Стоя на коленях, Георгий долго высекал кресалом искру. Наконец трут затлел, и отрок поднес его к сухой бересте, раздул огонь. Улька подвесила на треногу казав, и пока варился кулеш, артельщики смазывали ступицы дегтем. Аверкий заметил:
— В степи колесный скрип далеко слышно, а у печенега ухо чуткое.
Дикая степь встретила валку омытой-травой, чистым воздухом, летали стрекозы и бабочки, а в высоком небе пел жаворонок. Кому он пел, может, Георгию или Ульке, а может, всей валке?
Задрал голову отрок, поискал глазами певунью, но ее не видно.
В высокой, сочной от влаги траве мажары словно плыли по зеленому морю. Степное разнотравье цвело белым горошком, красным маком и воронцами, синими, как глаза у Ульки, васильками. Нарвав охапку цветов, Улька сплела венок, возложила на голову.
— Ну, Улька, ты истинная княгиня, — восхитился Георгий.
— Скажешь, — смутилась она.
Тишина в степи и безлюдье, казалось, кроме валки здесь на многие и многие версты никого нет. Но артельщики знали, степь полна опасностей. Где-то стоят вежи печенегов, кочуют орды, мчатся на мохнатых, выносливых лошаденках печенежские разъезды. Соляной шлях щедро полит кровью русичей, и не один обоз в пути исчез бесследно…
Валка держалась осторожно, готовая ко всяким неожиданностям. На ночевку останавливались на буграх, каких по степи множество, огораживались мажарами. Костры разжигали малые и только по свету, а в сумерки гасили. Ночью огонь далеко виден. Дням вели счет от ночевки к ночевке.
Георгий ничуть не жалел, что подался с валкой. Хоть и опасно и усталь берет, да и отощал, порты сползают, но сколько в пути повидал и чего только не наслушался, но главное, Улька рядом…
Однажды, когда валка готовилась к ночевью, Аверкий обрадовал:
— Завтра откроется Таврия, и вы увидите, как играют соленые озера.
Давно уже не видел Киев такого веселья. Великий князь давал пир. Неделю длилось гулянье. Для люда столы на улицах выставили, снеди на них вдосталь. А чтоб ночами темени не было, жгли факелы и плошки жировые.

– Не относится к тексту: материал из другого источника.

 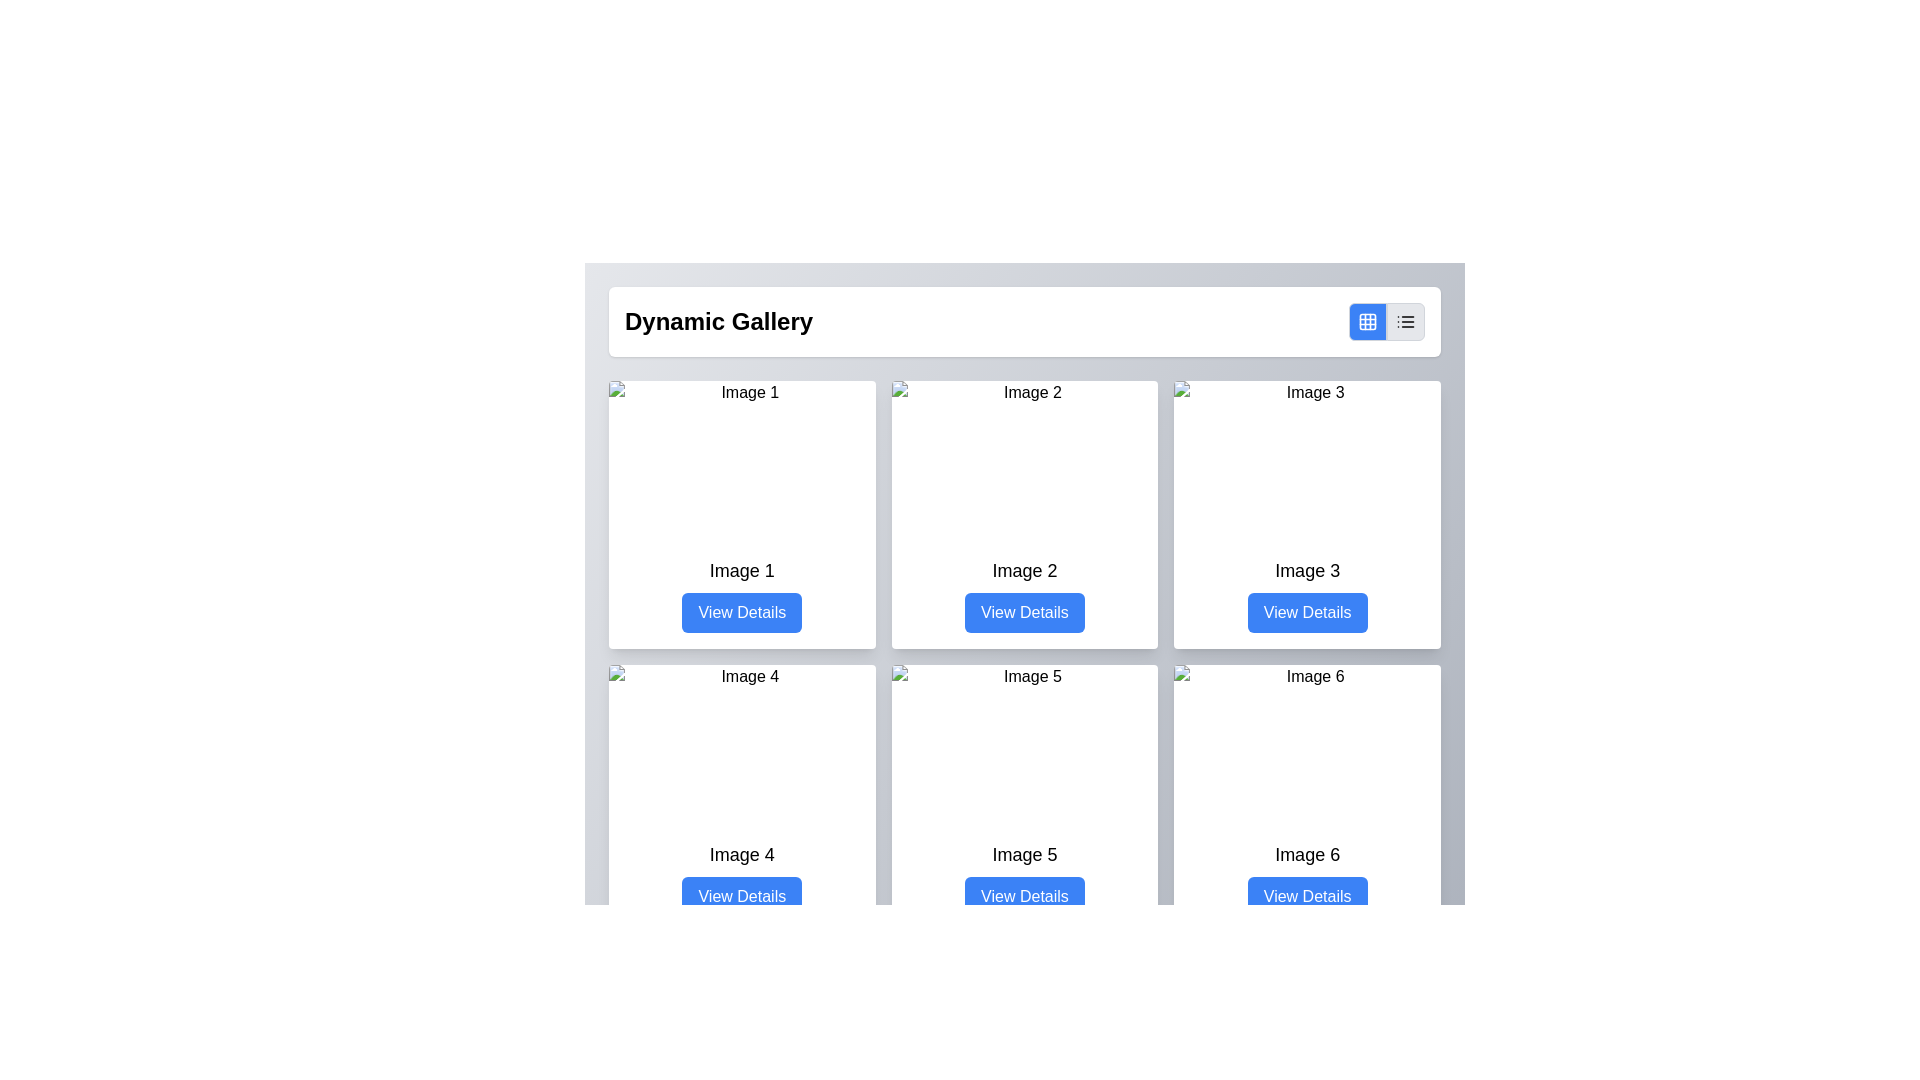 What do you see at coordinates (741, 855) in the screenshot?
I see `the text label displaying 'Image 4', which is prominently styled as a title and positioned above the 'View Details' button in the fourth grid cell` at bounding box center [741, 855].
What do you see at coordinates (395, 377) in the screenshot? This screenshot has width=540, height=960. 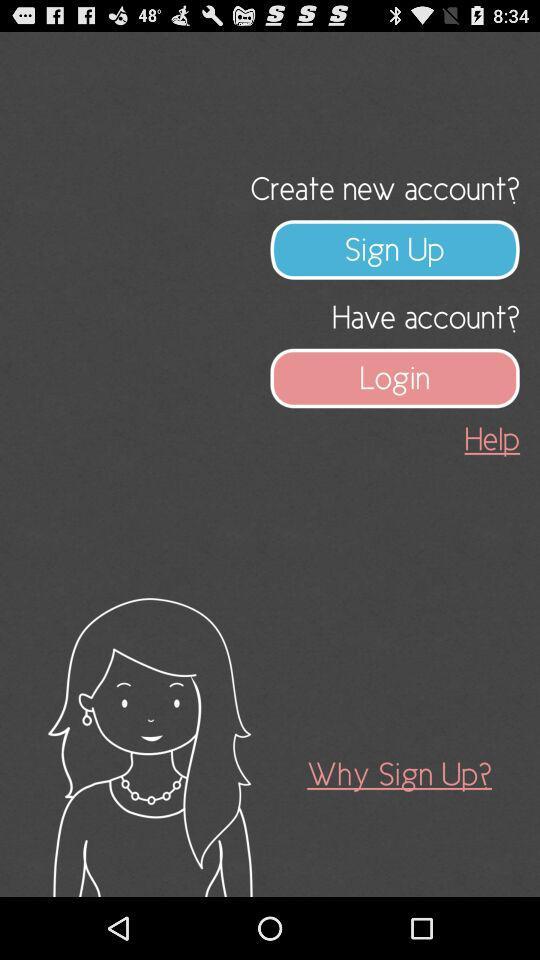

Старшая боярская дружина и люди именитые, те пировали под крытыми просторными «сенями», которые вдоль всего дворца протянулись, а внизу двор княжеский уставлен столами один к одному. Здесь меньшая дружина и гости городские пируют.
И чем только не потчевал Владимир Святославович гостей, ломились столы от мяса вареного и жареного. Одних быков годовалых из княжеского стада пригнали полсотни, отару овец сотни две, а птицы битой и счета не вели. По всей Горе жгли костры, и от огромных котлов пахло на весь Киев.